• _Tarea a realizar_
Según el texto sobre la verja de Sevilla, ¿en cuántos puntos pueden los viandantes franquear la empalizada?

Antes, las torres en que los elegidos se refugiaban del mundanal ruido eran de materiales delicados como el marfil; hoy, según podemos ver en Sevilla, los constructores recurren a la grosería del hormigón y el alambre. Parte del centro de la ciudad, alrededor del Hotel Alfonso XIII y la antigua Fábrica de Tabacos, ha quedado encerrada en una empalizada que los viandantes sólo pueden franquear en tres puntos, si los hombres con metralleta no aprecian rasgos de terrorismo en sus rostros y les permiten el tránsito. De noche, la verja produce un efecto misterioso; uno ve los viejos monumentos parapetados detrás de tanto metal y cemento y piensa en una tragedia nuclear, en una medida drástica de la Unesco para la conservación del patrimonio. Pero el enigma de la verja consiste en qué busca proteger. Los animales están encerrados en los zoológicos para que no huyan, para que las complicadas condiciones ambientales del mundo no deterioren sus organismos, el valioso pelaje del oso panda o la dentadura del mono albino. Tal vez se podría pensar que los mandatarios del mundo se reúnen en el interior de corrales para evitar su contacto con la muchedumbre y el contagio de enfermedades que no convienen a un jefe de Estado: pero no, resulta que ellos no están encerrados, sino que los encerrados son los de fuera. Levantar la jaula significa vallar toda la Tierra, reunir a todos los ciudadanos en un gran zoológico que ellos se dedicarán a dirigir desde el otro lado de los barrotes. Así se reunirán en Sevilla y decidirán qué dan de comer a unos y retiran a otros, quién va a poder cruzar la verja para cambiar de continente y quién se quedará en casa, quién merece cuidados médicos y a quién le toca valerse por sus propios medios. Y todo con la perfecta tranquilidad del domador que mira a las fieras desde fuera de la jaula.

Entradas del conjunto de datos
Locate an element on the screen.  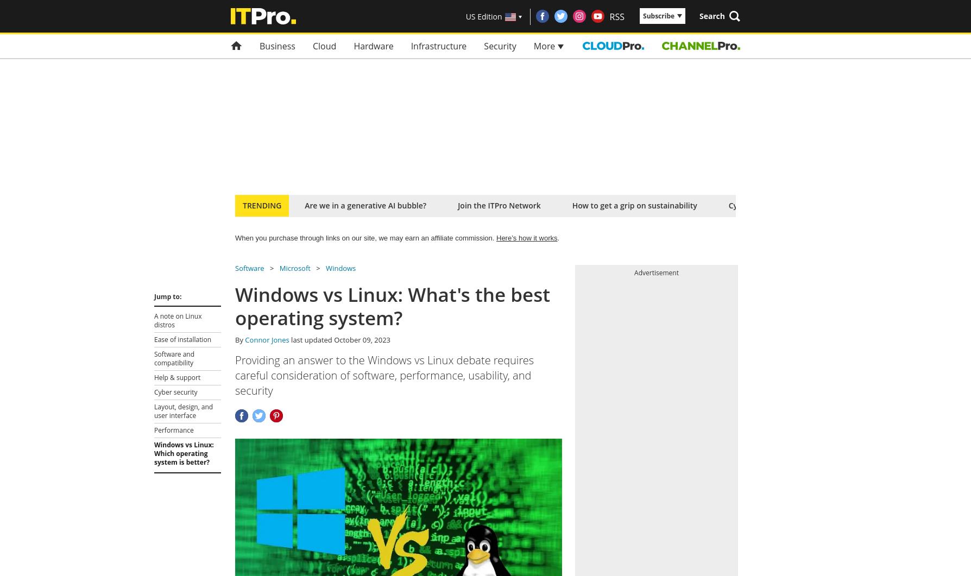
'Providing an answer to the Windows vs Linux debate requires careful consideration of software, performance, usability, and security' is located at coordinates (384, 375).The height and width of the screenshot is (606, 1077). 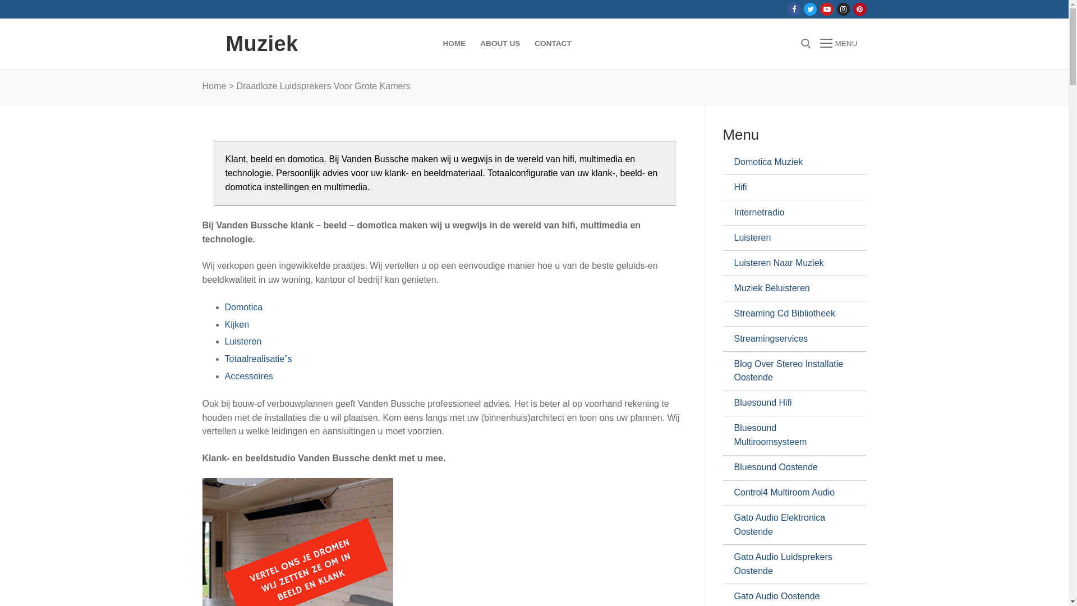 I want to click on 'Bluesound Oostende', so click(x=734, y=467).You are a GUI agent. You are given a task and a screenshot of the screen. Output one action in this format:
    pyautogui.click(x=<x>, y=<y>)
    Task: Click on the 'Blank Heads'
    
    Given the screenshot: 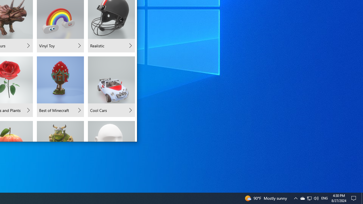 What is the action you would take?
    pyautogui.click(x=111, y=131)
    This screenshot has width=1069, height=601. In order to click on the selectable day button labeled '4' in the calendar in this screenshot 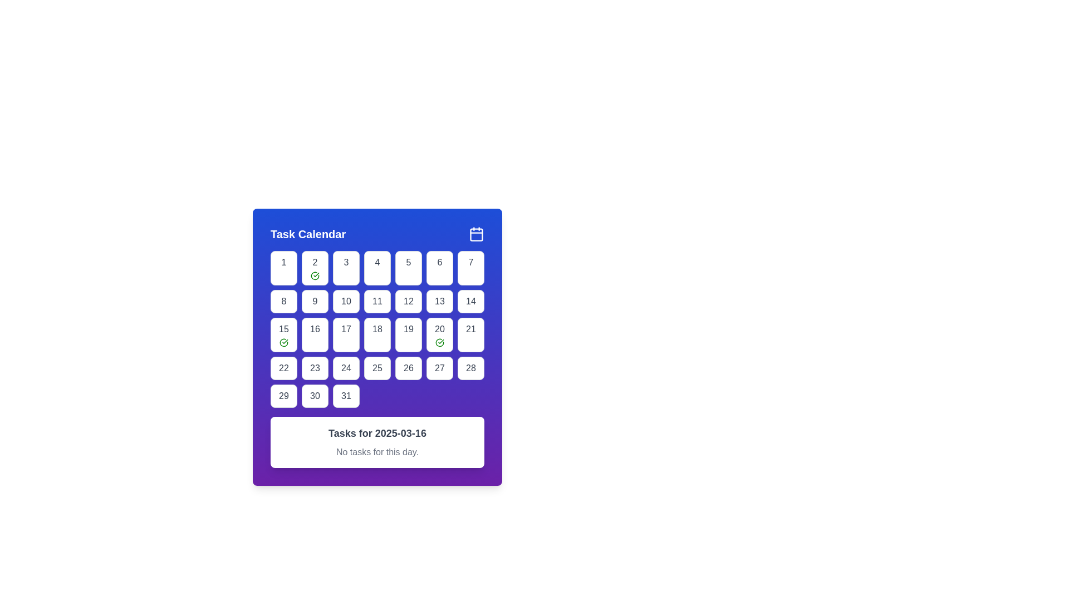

• _Solución del problema_
En tres puntos.